This anger transplanted itself on the buzzing riffs and inspired growls from vocalist Nick Holmes. Newer fans of Holmes will be shocked at how deep and guttural his vocals get, and there are no signs of the haunting clean tones he has used on more recent albums. The pace tends to be middle of the road, with a few speedy breaks on tracks like “Breeding Fear” to put the shift towards death metal. The band works the doom and death balance well for only having a couple of years experience writing and performing together.

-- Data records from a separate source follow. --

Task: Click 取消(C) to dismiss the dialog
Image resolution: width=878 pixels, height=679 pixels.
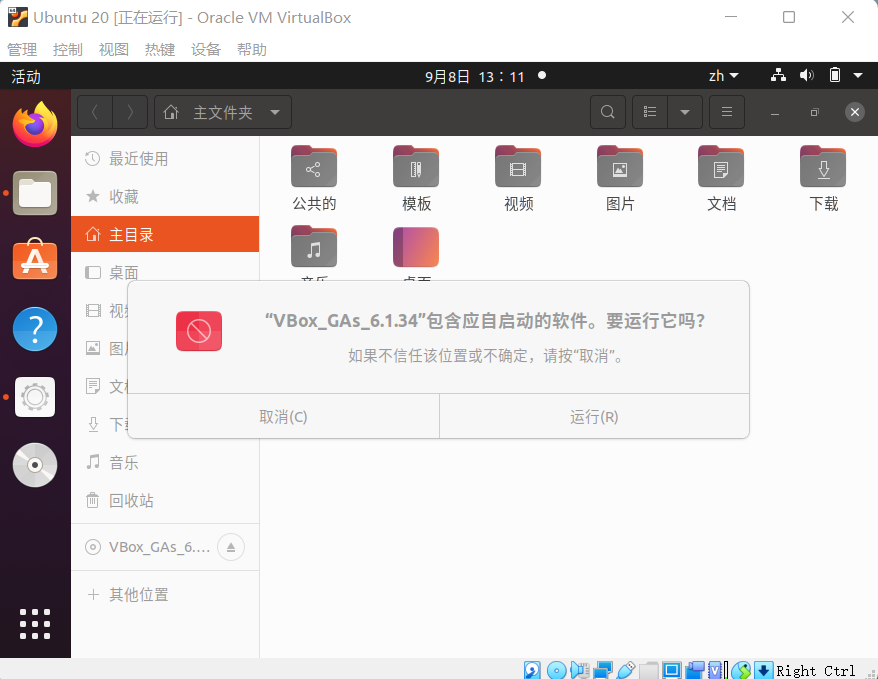Action: click(283, 417)
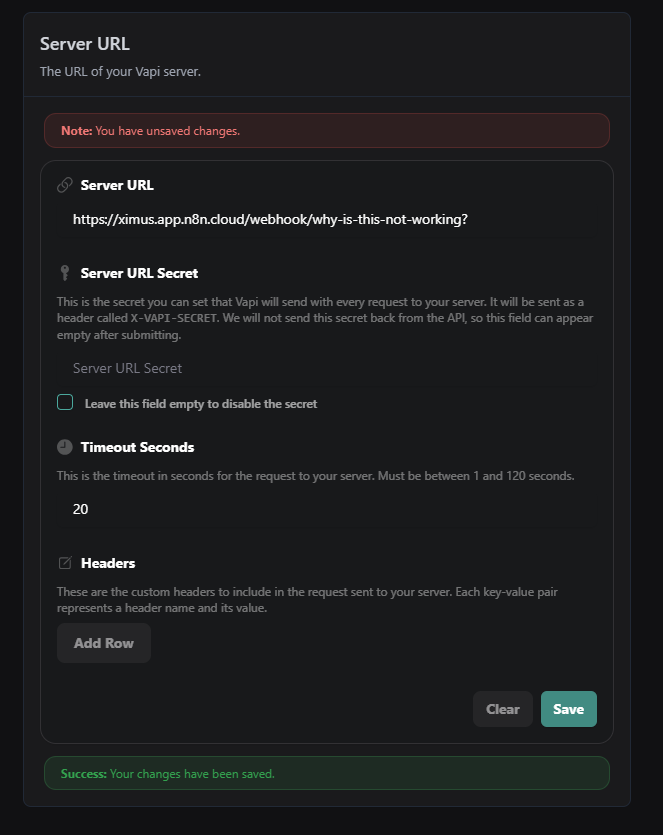Image resolution: width=663 pixels, height=835 pixels.
Task: Click the Save button
Action: coord(568,708)
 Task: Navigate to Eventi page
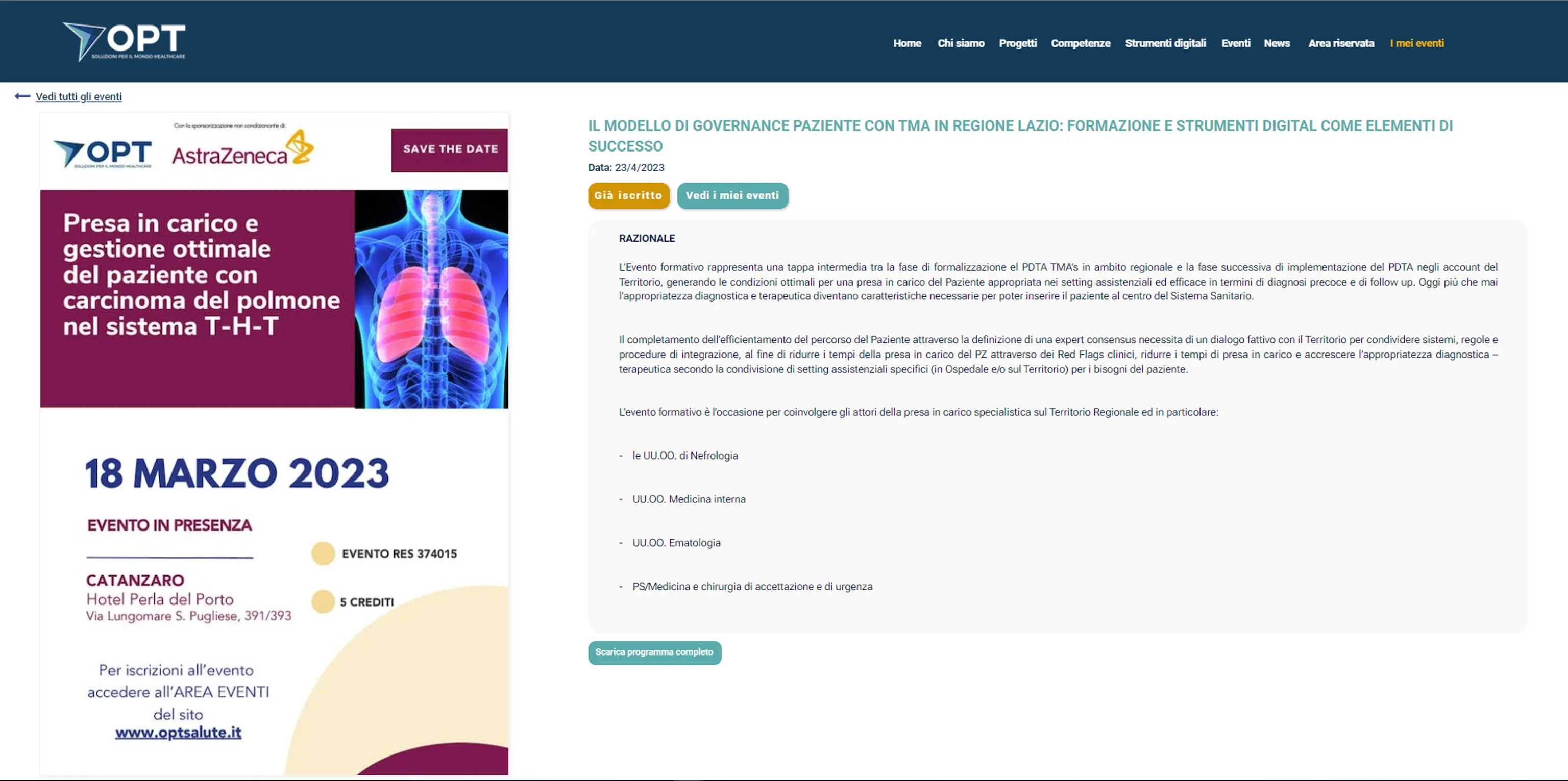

While other bands testing this genre out were pushing into lengthy excursions on their debut albums, Paradise Lost didn’t go far past five minutes on any of the songs on Lost Paradise. That was more than enough time to get their message out, and this message involved a heavy dose of guitar solos and machine-gun double bass drumming. Lead guitarist Gregor Mackintosh shows little restraint with his solos, finger-tapping for a solid minute on the opening to “Paradise Lost.” He fights through the uneven production and mixing, which makes the guitars sound tiny and sterile.
The keyboards and orchestration heard on the next few albums are seldom used on Lost Paradise. “Rotting Misery” pushes out some piano work on its pre-chorus to give off a gothic mood to the track, something that the band fails to do with the underutilized female vocals on “Breeding Fear.” They are only used for about five seconds, and it seems like the band picked some woman off the street and threw her in front of a mic. It’s disappointing that they didn’t explore this further on the album, though they would get better with that incorporation on Gothic and Shades Of God.
There were still some kinks that had to be worked out that the band would get better at. Lost Paradise is bookended by two boring instrumentals, an intro and title track, that seem like a last-ditch solution to get the album past the half-hour stretch. The former is an agonizing build that does have a small payoff with a question whispered to the audience: “Where is your God now?” The latter is nothing more than the guitarists noodling on their instruments for two minutes.
Paradise Lost hit their peak with 1995‘s Draconian Times, which earned them wide praise from all over the world. As the years wore on, Lost Paradise became an artifact that would remain buried in the band’s past. They don’t acknowledge this record much anymore, but it’s a tirade of noise and brutality that is missing from the latter-day era of the band. For lending a hand to the death/doom sound that became big in the mid-‘90s, Lost Paradise gets the nod for this week’s Retro Recommendation.